Plaintiffs’ motion to domesticate the Florida judgment is DENIED. The Clerk of the Court is respectfully directed to close the open motions at docket entries 30, 33, and 47 and terminate this case.

SO ORDERED' 
      
      . In full, and as amended, the FSIA waives immunity as to "money damages ... sought against a foreign state for personal injury or death that was caused by an act of torture, extrajudicial killing, aircraft sabotage, hostage taking, or the provision of material support or resources for such an act if such act or provision of material support or resources is engaged in by an official, employee, or agent of such foreign state while acting within the scope of his or her office, employment, or agency.” 28 U.S.C. § 1605A(a)(1).
      As relevant here, the FSIA also requires that "the foreign state was designated as a state sponsor of terrorism at the time the [predicate act] occurred, or was so designated as a result of such act” and that "the claimant or the victim was, at the time the [predicate act] occurred—
      (I) a national of the United States;
      (II) a member of the armed forces; or
      (III) otherwise an employee of the Government of the United States, or of an individual performing a contract awarded by the United States Government, acting within the scope of the employee's employment;”
      
        Id. at § 1605A(a)(2)(i)-(ii).
     
      
      . As far as the Court is aware, the Florida court did not hold a hearing in order to consider whether the requirements of Section 1605A were satisfied in this case.

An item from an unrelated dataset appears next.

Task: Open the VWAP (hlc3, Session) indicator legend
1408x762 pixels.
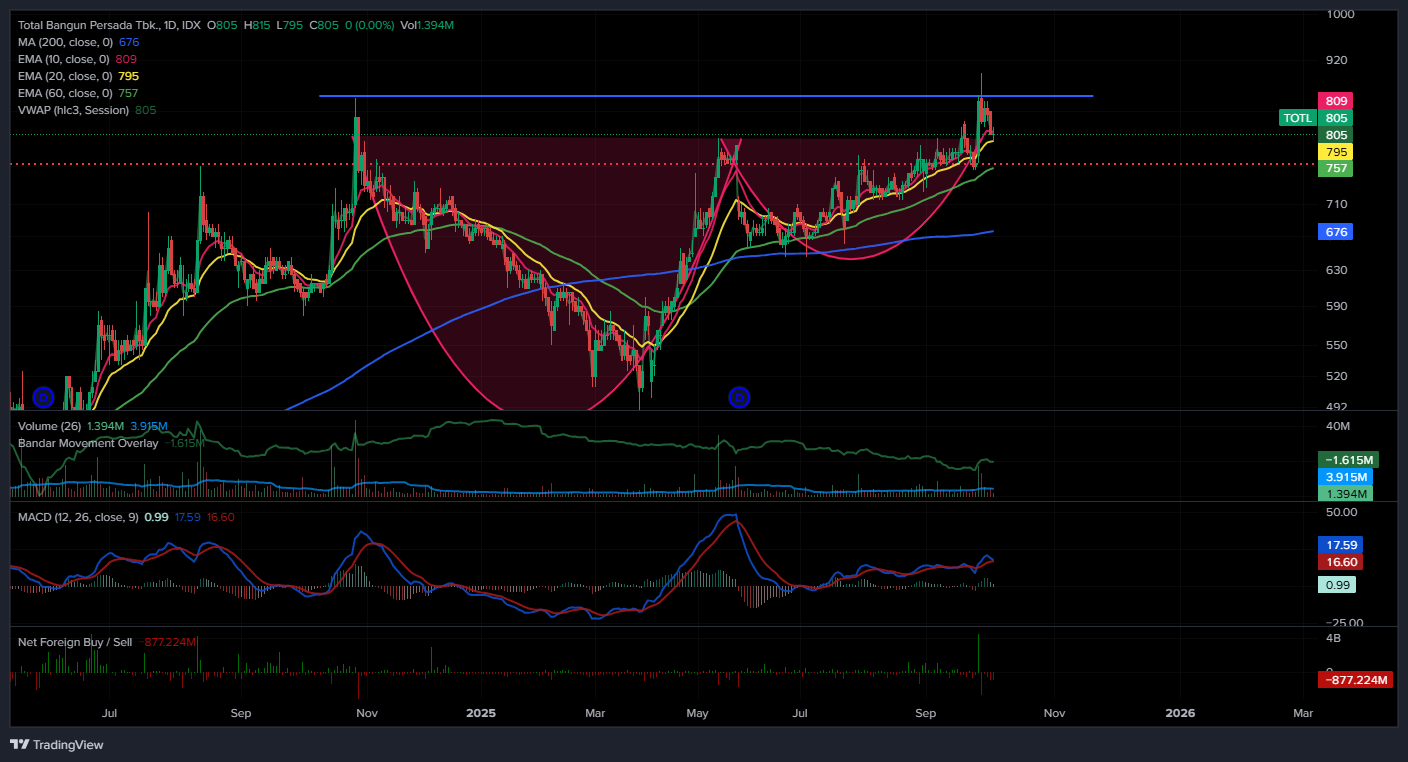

See Roeder v. Islamic Repub. of Iran, 195 F.Supp.2d 140, 159 (D.D.C. 2002) (vacating judgment against foreign sovereign where court did not hold hearing to independently determine that sovereign immunity was properly waived); see also Vera v. Repub. of Cuba, 40 F.Supp.3d 367, 376 (S.D.N.Y. 2014) (refusing to vacate judgment against foreign sovereign where state court held a trial and took evidence as to subject-matter jurisdiction).
     
      
      . None of the Plaintiffs or the decedent was a U.S. national or a member of the armed forces at the time of Velasquez's death.
     
      
      . Courts have varied the order of these elements in the past. See Weininger v. Castro, 462 F.Supp.2d 457, 472 (S.D.N.Y. 2006) (describing state law inquiry as first step in the full faith and credit analysis). The difference is not substantive.
     
      
      . Recently, our sister court in the Northern District of New York has applied this rule and refused to recognize a Florida court default judgment against Cuba on very similar facts. See Martinez v. Repub. of Cuba, No. 14-CV-856 (LEK), 2016 WL 6839451, at *3-4 (N.D.N.Y. Nov. 21, 2016). Even were the Court to apply the more rigorous "plain usurpation']. analysis, see Weininger, 462 F.Supp.2d at 475, the Florida judgment could not stand. Subject matter jurisdiction is so glaringly absent in this proceeding that the Court finds that the judgment is void under either standard.
     
      
      . Plaintiffs have not cited to any case interpreting this particular provision of the FSIA, and the Court's independent research has revealed none.
     
      
      . Although the first step in the full faith and credit analysis disposes of this case, the Court would reach the same conclusion under Florida law as well. As the Jerez court explained, “Florida law, like federal law, calls for a de novo examination of the Florida state court’s jurisdiction.” Jerez, 775 F.3d at 423 (quoting McGhee v. Biggs, 974 So.2d 524, 526 (Fla. Dist. Ct. App. 2008) ("A judgment entered by a court which lacks subject-matter jurisdiction is void and subject to collateral attack under [Florida] rule 1.540 at any time.”)).